◆ WHAT IS REQUIRED ◆
Could you edit the lines below, putting "Find" wherever "Locate" appears and leaving everything else untouched?

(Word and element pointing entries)
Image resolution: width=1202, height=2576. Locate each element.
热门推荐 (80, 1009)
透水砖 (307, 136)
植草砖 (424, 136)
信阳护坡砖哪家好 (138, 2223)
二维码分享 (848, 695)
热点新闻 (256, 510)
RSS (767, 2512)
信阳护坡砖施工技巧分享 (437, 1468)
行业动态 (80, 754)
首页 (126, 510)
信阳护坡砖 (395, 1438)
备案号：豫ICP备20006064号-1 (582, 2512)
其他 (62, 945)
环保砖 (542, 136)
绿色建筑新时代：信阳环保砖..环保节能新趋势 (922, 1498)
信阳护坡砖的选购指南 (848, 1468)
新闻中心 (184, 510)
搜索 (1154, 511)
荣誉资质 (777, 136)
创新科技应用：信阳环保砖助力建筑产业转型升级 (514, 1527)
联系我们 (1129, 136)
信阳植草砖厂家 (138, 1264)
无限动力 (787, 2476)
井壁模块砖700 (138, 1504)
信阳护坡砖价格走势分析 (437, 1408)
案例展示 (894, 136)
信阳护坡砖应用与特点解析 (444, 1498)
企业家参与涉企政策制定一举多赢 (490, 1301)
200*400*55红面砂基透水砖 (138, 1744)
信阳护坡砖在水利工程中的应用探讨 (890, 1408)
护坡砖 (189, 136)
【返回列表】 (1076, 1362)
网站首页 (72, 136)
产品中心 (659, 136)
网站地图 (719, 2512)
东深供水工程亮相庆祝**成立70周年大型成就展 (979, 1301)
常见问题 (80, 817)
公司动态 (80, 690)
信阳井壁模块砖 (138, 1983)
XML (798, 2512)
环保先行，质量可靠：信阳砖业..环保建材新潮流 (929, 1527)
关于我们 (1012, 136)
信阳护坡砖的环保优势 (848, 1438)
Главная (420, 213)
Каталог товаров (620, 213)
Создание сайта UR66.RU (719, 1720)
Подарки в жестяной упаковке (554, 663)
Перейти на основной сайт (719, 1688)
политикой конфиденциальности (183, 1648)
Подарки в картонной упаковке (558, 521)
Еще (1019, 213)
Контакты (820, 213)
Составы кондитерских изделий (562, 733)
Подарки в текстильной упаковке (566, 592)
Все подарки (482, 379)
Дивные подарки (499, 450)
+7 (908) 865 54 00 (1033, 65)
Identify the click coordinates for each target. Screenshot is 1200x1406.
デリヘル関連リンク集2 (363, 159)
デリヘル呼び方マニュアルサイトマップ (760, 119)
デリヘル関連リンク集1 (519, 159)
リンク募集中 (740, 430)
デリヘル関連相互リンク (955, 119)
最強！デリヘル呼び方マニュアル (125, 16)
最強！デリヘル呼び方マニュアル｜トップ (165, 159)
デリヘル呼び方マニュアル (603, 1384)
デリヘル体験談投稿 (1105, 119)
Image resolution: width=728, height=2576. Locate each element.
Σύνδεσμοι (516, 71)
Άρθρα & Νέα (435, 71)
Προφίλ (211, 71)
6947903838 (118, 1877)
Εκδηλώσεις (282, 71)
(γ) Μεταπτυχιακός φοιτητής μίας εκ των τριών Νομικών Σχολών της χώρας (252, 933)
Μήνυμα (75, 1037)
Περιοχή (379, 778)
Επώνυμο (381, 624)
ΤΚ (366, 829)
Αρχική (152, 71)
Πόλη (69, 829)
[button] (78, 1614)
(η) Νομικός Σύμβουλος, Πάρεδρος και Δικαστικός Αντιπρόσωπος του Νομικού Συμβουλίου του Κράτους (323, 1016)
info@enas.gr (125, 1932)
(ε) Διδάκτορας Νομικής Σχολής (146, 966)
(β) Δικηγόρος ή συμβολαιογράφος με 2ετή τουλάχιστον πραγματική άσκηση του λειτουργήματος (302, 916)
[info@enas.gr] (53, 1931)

◆ ANSWER FOR THE TASK ◆
Image resolution: width=1202, height=2576. Find each element.
热门推荐 (80, 1009)
透水砖 (307, 136)
植草砖 (424, 136)
信阳护坡砖哪家好 (138, 2223)
二维码分享 (848, 695)
热点新闻 (256, 510)
RSS (767, 2512)
信阳护坡砖施工技巧分享 (437, 1468)
行业动态 (80, 754)
首页 (126, 510)
信阳护坡砖 (395, 1438)
备案号：豫ICP备20006064号-1 (582, 2512)
其他 (62, 945)
环保砖 (542, 136)
绿色建筑新时代：信阳环保砖..环保节能新趋势 (922, 1498)
信阳护坡砖的选购指南 (848, 1468)
新闻中心 (184, 510)
搜索 (1154, 511)
荣誉资质 (777, 136)
创新科技应用：信阳环保砖助力建筑产业转型升级 (514, 1527)
联系我们 (1129, 136)
信阳植草砖厂家 (138, 1264)
无限动力 (787, 2476)
井壁模块砖700 (138, 1504)
信阳护坡砖价格走势分析 (437, 1408)
案例展示 (894, 136)
信阳护坡砖应用与特点解析 (444, 1498)
企业家参与涉企政策制定一举多赢 (490, 1301)
200*400*55红面砂基透水砖 (138, 1744)
信阳护坡砖在水利工程中的应用探讨 (890, 1408)
护坡砖 (189, 136)
【返回列表】 (1076, 1362)
网站首页 (72, 136)
产品中心 (659, 136)
网站地图 (719, 2512)
东深供水工程亮相庆祝**成立70周年大型成就展 (979, 1301)
常见问题 (80, 817)
公司动态 (80, 690)
信阳井壁模块砖 (138, 1983)
XML (798, 2512)
环保先行，质量可靠：信阳砖业..环保建材新潮流 (929, 1527)
关于我们 (1012, 136)
信阳护坡砖的环保优势 (848, 1438)
Главная (420, 213)
Каталог товаров (620, 213)
Создание сайта UR66.RU (719, 1720)
Подарки в жестяной упаковке (554, 663)
Перейти на основной сайт (719, 1688)
политикой конфиденциальности (183, 1648)
Подарки в картонной упаковке (558, 521)
Еще (1019, 213)
Контакты (820, 213)
Составы кондитерских изделий (562, 733)
Подарки в текстильной упаковке (566, 592)
Все подарки (482, 379)
Дивные подарки (499, 450)
+7 (908) 865 54 00 (1033, 65)
Identify the click coordinates for each target. Screenshot is 1200x1406.
デリヘル関連リンク集2 (363, 159)
デリヘル呼び方マニュアルサイトマップ (760, 119)
デリヘル関連リンク集1 (519, 159)
リンク募集中 (740, 430)
デリヘル関連相互リンク (955, 119)
最強！デリヘル呼び方マニュアル (125, 16)
最強！デリヘル呼び方マニュアル｜トップ (165, 159)
デリヘル呼び方マニュアル (603, 1384)
デリヘル体験談投稿 (1105, 119)
Image resolution: width=728, height=2576. Find each element.
Σύνδεσμοι (516, 71)
Άρθρα & Νέα (435, 71)
Προφίλ (211, 71)
6947903838 (118, 1877)
Εκδηλώσεις (282, 71)
(γ) Μεταπτυχιακός φοιτητής μίας εκ των τριών Νομικών Σχολών της χώρας (252, 933)
Μήνυμα (75, 1037)
Περιοχή (379, 778)
Επώνυμο (381, 624)
ΤΚ (366, 829)
Αρχική (152, 71)
Πόλη (69, 829)
[button] (78, 1614)
(η) Νομικός Σύμβουλος, Πάρεδρος και Δικαστικός Αντιπρόσωπος του Νομικού Συμβουλίου του Κράτους (323, 1016)
info@enas.gr (125, 1932)
(ε) Διδάκτορας Νομικής Σχολής (146, 966)
(β) Δικηγόρος ή συμβολαιογράφος με 2ετή τουλάχιστον πραγματική άσκηση του λειτουργήματος (302, 916)
[info@enas.gr] (53, 1931)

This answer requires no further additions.